*EXERCISE OBJECTIVE*: Reproduce the data exactly; no word may be added or dropped.

*DATA TO USE*:

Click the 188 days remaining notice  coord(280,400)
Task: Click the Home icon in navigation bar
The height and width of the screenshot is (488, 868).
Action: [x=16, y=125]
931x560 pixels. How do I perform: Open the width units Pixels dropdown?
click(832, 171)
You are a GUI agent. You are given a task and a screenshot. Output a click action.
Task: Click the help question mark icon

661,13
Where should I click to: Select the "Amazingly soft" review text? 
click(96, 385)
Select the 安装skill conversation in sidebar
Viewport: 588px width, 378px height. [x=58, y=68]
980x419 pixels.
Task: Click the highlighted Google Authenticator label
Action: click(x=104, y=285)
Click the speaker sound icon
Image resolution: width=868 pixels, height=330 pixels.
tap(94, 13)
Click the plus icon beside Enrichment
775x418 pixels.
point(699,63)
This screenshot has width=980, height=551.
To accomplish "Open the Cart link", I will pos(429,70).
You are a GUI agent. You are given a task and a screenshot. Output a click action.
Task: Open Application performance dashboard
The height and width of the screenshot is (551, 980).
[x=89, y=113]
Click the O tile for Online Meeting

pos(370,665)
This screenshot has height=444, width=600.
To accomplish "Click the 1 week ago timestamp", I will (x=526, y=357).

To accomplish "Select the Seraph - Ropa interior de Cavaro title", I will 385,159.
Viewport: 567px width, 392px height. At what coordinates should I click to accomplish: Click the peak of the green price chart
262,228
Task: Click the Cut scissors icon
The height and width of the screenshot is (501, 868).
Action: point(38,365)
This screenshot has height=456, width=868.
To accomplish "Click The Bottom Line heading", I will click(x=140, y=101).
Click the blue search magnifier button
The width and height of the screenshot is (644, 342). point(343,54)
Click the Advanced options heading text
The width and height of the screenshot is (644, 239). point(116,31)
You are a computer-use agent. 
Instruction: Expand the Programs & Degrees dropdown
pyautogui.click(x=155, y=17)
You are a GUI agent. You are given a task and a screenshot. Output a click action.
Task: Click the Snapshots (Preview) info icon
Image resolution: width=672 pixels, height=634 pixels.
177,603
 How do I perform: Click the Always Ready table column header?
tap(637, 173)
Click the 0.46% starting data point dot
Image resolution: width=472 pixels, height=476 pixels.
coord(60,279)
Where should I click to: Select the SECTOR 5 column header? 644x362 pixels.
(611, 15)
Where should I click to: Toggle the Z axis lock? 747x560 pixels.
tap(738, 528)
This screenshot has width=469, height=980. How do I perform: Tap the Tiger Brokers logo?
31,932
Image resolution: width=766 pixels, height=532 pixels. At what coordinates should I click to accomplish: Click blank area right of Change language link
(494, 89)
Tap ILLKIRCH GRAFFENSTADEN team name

*RESPONSE TO THIS EXERCISE*:
Click the 188 days remaining notice  coord(280,400)
Task: Click the Home icon in navigation bar
The height and width of the screenshot is (488, 868).
Action: [x=16, y=125]
931x560 pixels. How do I perform: Open the width units Pixels dropdown?
click(832, 171)
You are a GUI agent. You are given a task and a screenshot. Output a click action.
Task: Click the help question mark icon

661,13
Where should I click to: Select the "Amazingly soft" review text? 
click(96, 385)
Select the 安装skill conversation in sidebar
Viewport: 588px width, 378px height. [x=58, y=68]
980x419 pixels.
Task: Click the highlighted Google Authenticator label
Action: click(x=104, y=285)
Click the speaker sound icon
Image resolution: width=868 pixels, height=330 pixels.
tap(94, 13)
Click the plus icon beside Enrichment
775x418 pixels.
point(699,63)
This screenshot has width=980, height=551.
To accomplish "Open the Cart link", I will pos(429,70).
You are a GUI agent. You are given a task and a screenshot. Output a click action.
Task: Open Application performance dashboard
The height and width of the screenshot is (551, 980).
[x=89, y=113]
Click the O tile for Online Meeting

pos(370,665)
This screenshot has height=444, width=600.
To accomplish "Click the 1 week ago timestamp", I will (x=526, y=357).

To accomplish "Select the Seraph - Ropa interior de Cavaro title", I will 385,159.
Viewport: 567px width, 392px height. At what coordinates should I click to accomplish: Click the peak of the green price chart
262,228
Task: Click the Cut scissors icon
The height and width of the screenshot is (501, 868).
Action: point(38,365)
This screenshot has height=456, width=868.
To accomplish "Click The Bottom Line heading", I will click(x=140, y=101).
Click the blue search magnifier button
The width and height of the screenshot is (644, 342). point(343,54)
Click the Advanced options heading text
The width and height of the screenshot is (644, 239). point(116,31)
You are a computer-use agent. 
Instruction: Expand the Programs & Degrees dropdown
pyautogui.click(x=155, y=17)
You are a GUI agent. You are given a task and a screenshot. Output a click action.
Task: Click the Snapshots (Preview) info icon
Image resolution: width=672 pixels, height=634 pixels.
177,603
 How do I perform: Click the Always Ready table column header?
tap(637, 173)
Click the 0.46% starting data point dot
Image resolution: width=472 pixels, height=476 pixels.
coord(60,279)
Where should I click to: Select the SECTOR 5 column header? 644x362 pixels.
(611, 15)
Where should I click to: Toggle the Z axis lock? 747x560 pixels.
tap(738, 528)
This screenshot has width=469, height=980. How do I perform: Tap the Tiger Brokers logo?
31,932
Image resolution: width=766 pixels, height=532 pixels. At what coordinates should I click to accomplish: Click blank area right of Change language link
(494, 89)
Tap ILLKIRCH GRAFFENSTADEN team name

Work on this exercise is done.